Architecture
Continuum consists of two parts: the server side and the client side. The server side hosts the AI service and processes prompts securely. The client side verifies the server, encrypts the prompts, and sends inference requests. This page explains how these components interact and details their respective roles.
Server side
The server side of Continuum hosts the inference service. Its architecture includes two main components: the workers and the attestation service.
Worker
The worker node is central to the backend. It hosts an AI model and serves inference requests. The necessary inference code and model are provided externally by the inference and model owner. The containerized inference code, referred to as AI code, runs in a secure environment.

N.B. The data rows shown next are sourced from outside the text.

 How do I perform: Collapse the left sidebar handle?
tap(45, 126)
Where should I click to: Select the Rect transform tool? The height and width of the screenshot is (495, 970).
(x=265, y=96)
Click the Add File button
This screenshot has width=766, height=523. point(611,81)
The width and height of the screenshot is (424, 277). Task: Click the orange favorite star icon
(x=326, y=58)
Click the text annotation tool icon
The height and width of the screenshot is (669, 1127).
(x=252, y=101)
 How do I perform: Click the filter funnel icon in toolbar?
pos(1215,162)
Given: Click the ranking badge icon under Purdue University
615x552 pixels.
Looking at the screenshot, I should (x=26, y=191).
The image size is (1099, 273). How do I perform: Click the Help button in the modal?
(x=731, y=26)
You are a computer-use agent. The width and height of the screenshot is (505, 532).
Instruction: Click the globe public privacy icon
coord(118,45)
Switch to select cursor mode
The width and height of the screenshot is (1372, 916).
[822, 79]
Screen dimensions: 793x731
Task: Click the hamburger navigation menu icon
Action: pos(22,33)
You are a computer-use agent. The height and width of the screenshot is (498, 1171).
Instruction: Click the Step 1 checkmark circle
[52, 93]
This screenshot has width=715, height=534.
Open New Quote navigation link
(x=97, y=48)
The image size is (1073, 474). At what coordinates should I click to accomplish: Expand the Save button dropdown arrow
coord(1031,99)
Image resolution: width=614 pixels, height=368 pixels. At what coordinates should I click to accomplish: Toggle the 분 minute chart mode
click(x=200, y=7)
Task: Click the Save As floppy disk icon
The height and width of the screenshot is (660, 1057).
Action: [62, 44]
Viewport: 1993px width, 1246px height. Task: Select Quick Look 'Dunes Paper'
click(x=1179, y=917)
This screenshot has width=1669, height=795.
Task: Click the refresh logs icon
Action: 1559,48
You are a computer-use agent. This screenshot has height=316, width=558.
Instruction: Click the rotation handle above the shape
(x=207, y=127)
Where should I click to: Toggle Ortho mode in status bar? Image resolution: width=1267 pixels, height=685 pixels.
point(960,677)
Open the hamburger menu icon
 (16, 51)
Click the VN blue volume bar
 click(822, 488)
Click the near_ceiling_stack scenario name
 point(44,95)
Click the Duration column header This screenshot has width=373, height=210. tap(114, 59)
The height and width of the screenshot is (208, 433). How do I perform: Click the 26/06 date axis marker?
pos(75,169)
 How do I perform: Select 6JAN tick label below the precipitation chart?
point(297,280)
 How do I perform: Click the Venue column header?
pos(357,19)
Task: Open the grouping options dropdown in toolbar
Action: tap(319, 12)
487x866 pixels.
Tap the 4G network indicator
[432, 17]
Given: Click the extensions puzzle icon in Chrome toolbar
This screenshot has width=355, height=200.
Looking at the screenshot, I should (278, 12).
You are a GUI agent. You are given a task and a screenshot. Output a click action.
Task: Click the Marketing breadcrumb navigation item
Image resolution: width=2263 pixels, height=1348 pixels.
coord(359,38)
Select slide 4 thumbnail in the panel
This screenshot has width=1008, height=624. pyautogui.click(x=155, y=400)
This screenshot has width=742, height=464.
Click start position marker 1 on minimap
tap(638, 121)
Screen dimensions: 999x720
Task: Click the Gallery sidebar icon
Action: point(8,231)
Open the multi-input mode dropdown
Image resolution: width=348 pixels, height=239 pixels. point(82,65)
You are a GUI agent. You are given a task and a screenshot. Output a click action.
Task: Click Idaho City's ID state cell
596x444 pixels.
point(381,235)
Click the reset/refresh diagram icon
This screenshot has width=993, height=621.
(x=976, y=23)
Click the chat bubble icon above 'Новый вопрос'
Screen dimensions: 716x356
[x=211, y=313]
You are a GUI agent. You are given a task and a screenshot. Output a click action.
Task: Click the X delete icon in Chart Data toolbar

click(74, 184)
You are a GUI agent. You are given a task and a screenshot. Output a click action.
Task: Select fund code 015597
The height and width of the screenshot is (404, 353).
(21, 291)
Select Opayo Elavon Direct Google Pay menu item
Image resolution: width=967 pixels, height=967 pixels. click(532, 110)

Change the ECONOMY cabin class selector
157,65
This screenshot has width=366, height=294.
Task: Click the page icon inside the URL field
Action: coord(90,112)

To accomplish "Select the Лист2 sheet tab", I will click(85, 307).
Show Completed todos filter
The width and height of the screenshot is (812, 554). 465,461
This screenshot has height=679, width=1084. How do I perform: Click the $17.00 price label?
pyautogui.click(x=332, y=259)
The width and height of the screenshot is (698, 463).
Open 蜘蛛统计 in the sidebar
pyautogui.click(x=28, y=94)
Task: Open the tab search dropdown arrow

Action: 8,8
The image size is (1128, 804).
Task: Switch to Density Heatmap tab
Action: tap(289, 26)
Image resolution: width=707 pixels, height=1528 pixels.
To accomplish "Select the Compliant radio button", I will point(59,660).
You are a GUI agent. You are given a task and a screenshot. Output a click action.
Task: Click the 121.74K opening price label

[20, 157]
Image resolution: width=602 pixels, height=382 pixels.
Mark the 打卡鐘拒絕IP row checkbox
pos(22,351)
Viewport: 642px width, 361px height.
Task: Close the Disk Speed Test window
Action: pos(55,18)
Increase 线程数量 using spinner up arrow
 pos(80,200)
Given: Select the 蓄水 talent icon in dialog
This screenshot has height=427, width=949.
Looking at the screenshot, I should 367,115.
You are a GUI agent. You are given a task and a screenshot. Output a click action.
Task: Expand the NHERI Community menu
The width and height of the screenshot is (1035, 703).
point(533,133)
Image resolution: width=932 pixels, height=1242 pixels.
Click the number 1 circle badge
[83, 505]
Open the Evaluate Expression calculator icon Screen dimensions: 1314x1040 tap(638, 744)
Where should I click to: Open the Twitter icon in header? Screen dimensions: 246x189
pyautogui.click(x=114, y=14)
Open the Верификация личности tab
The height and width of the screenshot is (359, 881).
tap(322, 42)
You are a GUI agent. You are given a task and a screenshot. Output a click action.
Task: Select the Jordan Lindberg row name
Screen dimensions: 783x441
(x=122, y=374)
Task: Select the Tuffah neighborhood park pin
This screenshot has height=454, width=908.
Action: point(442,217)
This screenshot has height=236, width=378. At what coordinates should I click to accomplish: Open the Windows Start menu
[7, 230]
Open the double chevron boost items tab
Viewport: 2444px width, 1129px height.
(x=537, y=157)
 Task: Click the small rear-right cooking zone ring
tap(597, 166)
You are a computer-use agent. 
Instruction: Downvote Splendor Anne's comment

Each worker is a confidential VM (CVM) running Continuum's bespoke Linux OS, Continuum OS. This OS is minimal, immutable, and verifiable through remote attestation. Continuum OS hosts workloads in a sandbox and mediates network traffic through an encryption proxy.
Worker API
The worker provides an HTTPS API to manage (start and stop) AI code containers. For more information on AI code configuration, refer to the Manifest page.
AI code sandbox
The AI code, provided by the inference owner, runs in a gVisor sandbox. This sandbox isolates the AI code from the host, handling system calls in a user-space kernel and blocking network traffic to prevent data leaks.
Encryption proxy
Each AI code has an attached proxy container, which is its only connection to the outside world. The proxy manages prompt encryption with the client side. It decrypts incoming requests and forwards them to the sandbox. In the opposite direction, encrypts responses and sends them back to the user. The proxy supports various API adapters, such as OpenAI or Triton Generate.
Attestation service
The attestation feature of CVMs ensures the integrity and authenticity of Continuum workers. This allows both the service provider and clients to verify the workers' integrity and that they're interacting with a benign Continuum deployment.
Because workers can be dynamically scaled and handle concurrent requests, individual verification is impractical. Instead, the attestation service (AS) handles attestation centrally. On the server side, the AS verifies each worker based on its attestation statement. On the client side, the AS provides a system-wide attestation endpoint and handles key exchanges for prompt encryption.
The AS runs in a Confidential Virtual Machine (CVM). During initialization, the service provider uses the Continuum CLI to establish trust by verifying the AS's attestation report. The required reference values for verification are included in the AS attestation policy.
Initialization steps
- Verify the AS's attestation report against the AS policy defined in the manifest.
- Configure the AS with the manifest, defining reference values for worker attestation.
After initialization, workers register with the AS, providing their attestation statements. Only verified workers can serve inference requests. The AS also provides an API for clients to verify the AS and upload encryption secrets. Verified workers synchronize with the AS to retrieve these secrets.
Client side
Clients are categorized into:
- Operators who set up the server side and configure the inference service and model.
- Inference clients who interact with the model.
Operators
Operators set up a Continuum deployment and use the Continuum CLI to verify the AS and configure it with a manifest. They also use the CLI to configure workers via the worker API with the AI code and model.
Inference clients
Inference clients first connect to the service through the continuum-proxy. The proxy exchanges prompt encryption secrets via the AS. The continuum-proxy is managed by the user because it establishes trust in the Continuum deployment. Requests by the inference client are then encrypted by the continuum-proxy and forwarded to the Continuum AI worker.
Workflow
The diagram below illustrates the interactions between the different components of Continuum and the user.
Initially, admins verify the AS's integrity through the CLI. Upon successful verification, the admin sets the manifest via the CLI. Interacting directly with the workers, they configure the AI code via the worker API.
Workers register with the AS, which verifies their attestation reports. Verified workers receive inference secrets and can then serve inference requests. End users interact with the continuum-proxy, which takes care of the interaction with the AS and the worker. The continuum-proxy verifies the deployment via the AS and sets inferences secrets. Users can then send their prompt requests as usual and let the proxy handle prompt encryption and secret management. The encrypted requests are received by the encryption proxy, which decrypts the prompts, forwards them to the sandbox, re-encrypts the responses, and sends them back to the user.